Strengthening financial architecture
On a much broader scale, the IMF and its members have been taking steps to strengthen the international financial architecture, with a view to avoiding or reducing the risks of major disturbances and crises in the world economy. Saleh M. Nsouli and Françoise Le Gall, of the IMF Institute, noted that reform of the international financial architecture was the linchpin for spreading the benefits of globalization more widely. They reviewed progress made on the major building blocks of the new architecture, namely, transparency and accountability; international standards and codes; the strengthening of financial systems; capital account issues; sustainable exchange rate regimes; the detection and monitoring of external vulnerabilities; private sector involvement in forestalling and resolving crises; and IMF facilities and initiatives, including the enhanced Heavily Indebted Poor Countries (HIPC) Initiative and the Poverty Reduction and Growth Facility. They stressed that the new architecture could help African countries take advantage of the opportunities provided by globalization while minimizing the risks, thus fostering an environment conducive to increased investment and growth. African countries have already made some progress on various elements of the new architecture, but the work agenda remains largely unfinished.
Summing up
In a roundtable discussion chaired by Mamoudou Touré, former Minister of Economy and Finance of Senegal and former Director of the IMF’s African Department, speakers exchanged views on the challenges of globalization and the policies and initiatives required to extend its benefits in Africa. There was a consensus that, more than ever before, Africans were keenly aware of the need for strong programs to foster growth and reduce poverty, based on an open, transparent, and participatory approach that ensures national ownership of the requisite policies and measures.

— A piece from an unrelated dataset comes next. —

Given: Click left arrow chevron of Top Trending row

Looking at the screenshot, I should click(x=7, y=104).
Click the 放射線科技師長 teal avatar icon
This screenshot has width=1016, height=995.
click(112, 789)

Alexandre Barro Chambrier, IMF Executive Director, summed up the proceedings by emphasizing that sound macroeconomic policies and structural and institutional reforms, coupled with good governance in all its aspects, were required for African countries to successfully reap the benefits of globalization, accelerate growth, and reduce poverty. But, Barro Chambrier added, Africa also needs peace and security. Thus, urgent steps must be taken to prevent conflicts and resolve disputes promptly.
Finally, Barro Chambrier noted that, to be successful, the reform efforts of African countries should be supported more strongly by industrial countries and multilateral institutions. The international community could make a vital contribution to Africa’s welfare by maintaining steady noninflationary growth in the world economy and strengthening the international financial architecture; actively supporting efforts to restore peace and security in affected countries; giving poor countries free access to industrial country markets, especially for agricultural products; providing deeper and faster debt relief to all eligible countries under the enhanced HIPC Initiative; and increasing official development assistance.